#### [WHAT THE TASK REQUIRES]
Copy out the lines below word for word, leaving out the pictures.

#### [GIVEN RECORDS]

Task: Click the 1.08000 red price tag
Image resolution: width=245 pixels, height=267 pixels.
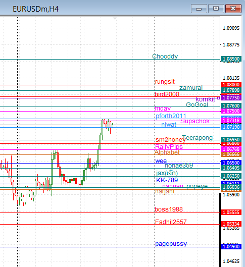Action: coord(231,85)
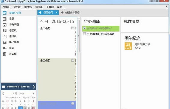Image resolution: width=170 pixels, height=109 pixels.
Task: Uncheck the completed 待办事项 checkbox
Action: 84,28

#### [FINISHED EXERCISE]
Task: Click the 1.08000 red price tag
Image resolution: width=245 pixels, height=267 pixels.
Action: coord(231,85)
Image resolution: width=170 pixels, height=109 pixels.
Task: Uncheck the completed 待办事项 checkbox
Action: 84,28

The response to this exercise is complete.